Dick and Liz Cheney were the featured stars at the Steamboat Institute Freedom Conference, which took place in Steamboat Springs, Colo., on August 23, 2013. Gardner was the first speaker at the conference.
Refusing to accept the reality of fossil-fueled global warming, Gardner described policy attempts to reduce fossil-fuel pollution as part of a liberal conspiracy against hard-working Americans.
“It’s about the kind of work that thousands and thousands of men and women are doing each and every day,” Gardner claimed President Obama opposes, “working hard each and every day, to make our lives better, to give us a chance to build a way of life for our families.”
In reality, the coal industry, whose carbon pollution remains unregulated, has been marked by reduced employment and higher corporate profits, as labor protections and regulations have been blocked or eliminated by conservatives.
Gardner went on to criticize Obama and his scientific advisors for explanations they made of how market forces would encourage fuel-switching away from coal given a price on carbon pollution. In doing so, he misidentified Harvard geochemist Dan Schrag, a member of the President’s Council of Advisers on Science and Technology, as Obama’s top science advisor, who is in fact Harvard physicist John Holdren.

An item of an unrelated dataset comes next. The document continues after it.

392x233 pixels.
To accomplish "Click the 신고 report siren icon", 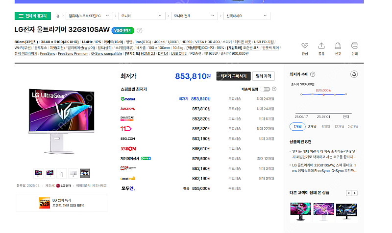I will pyautogui.click(x=338, y=46).
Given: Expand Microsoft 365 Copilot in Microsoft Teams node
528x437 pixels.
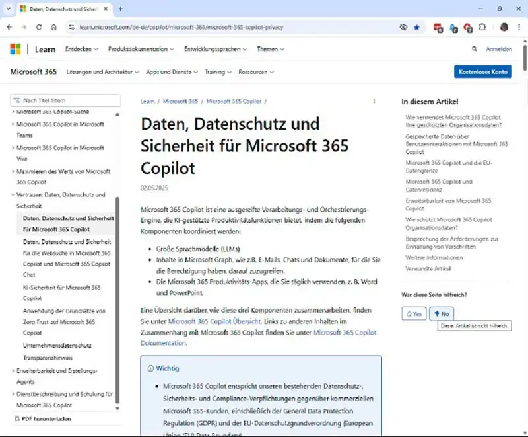Looking at the screenshot, I should pos(13,124).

Both Schrag and Holdren have publicly described the need to dramatically reduce carbon emissions to reduce the catastrophic impacts of climate change.
Transcript:
CORY GARDNER: You know what? This is more than a war on coal, this is a war on workers. This is a president who has decided he doesn’t like those jobs, he doesn’t like what they’re doing, and he’s going to put them out of business and out of work.

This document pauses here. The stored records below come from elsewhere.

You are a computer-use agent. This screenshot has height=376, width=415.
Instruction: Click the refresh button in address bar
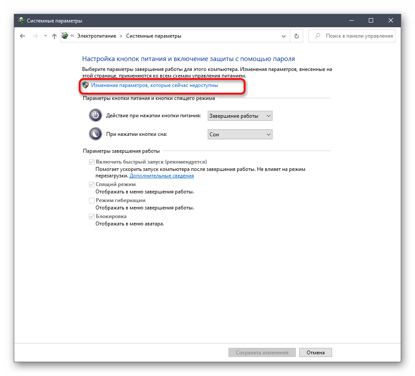click(x=296, y=36)
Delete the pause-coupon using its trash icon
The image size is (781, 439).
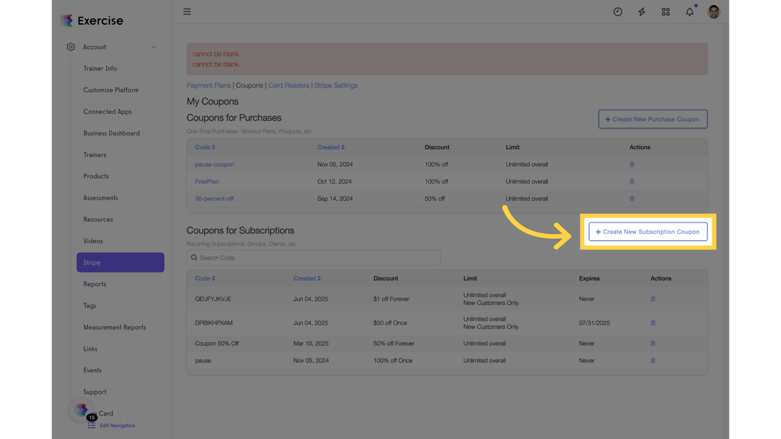[632, 164]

This is a president who said when he ran for office, ‘Under my plan, electricity rates would necessarily going to skyrocket.’
This is a president whose Secretary of Energy said he’d like to see European-style energy prices.
This is a president whose top science advisor said, ‘A war on coal is exactly what we need.’
It’s more than a war on coal, though. It’s a war on the kind of energy that we use every day, fossil fuels, whether it’s gas, coal, oil, because they want to tell us how we live our lives, how we heat our homes, how we drive our cars.
But make no — it is not just about coal, though. It’s about the kind of work that thousands and thousands of men and women are doing each and every day, that we don’t do, because we’ve chosen other options in life, but they’re in a mine, deep under the ground, in a pit, working heavy equipment, working hard each and every day, to make our lives better, to give us a chance to build a way of life for our families. This president has decided he doesn’t like those jobs. And that’s simply wrong. And we’ve got to hold him accountable for it. I hope you’ll — In northwestern Colorado let’s make sure every — every rotary club, every school, every chamber, everybody knows about it, and that the voices are heard in Washington DC.
Thank you very much, Steamboat Institute, and have a great, great rest of the weekend.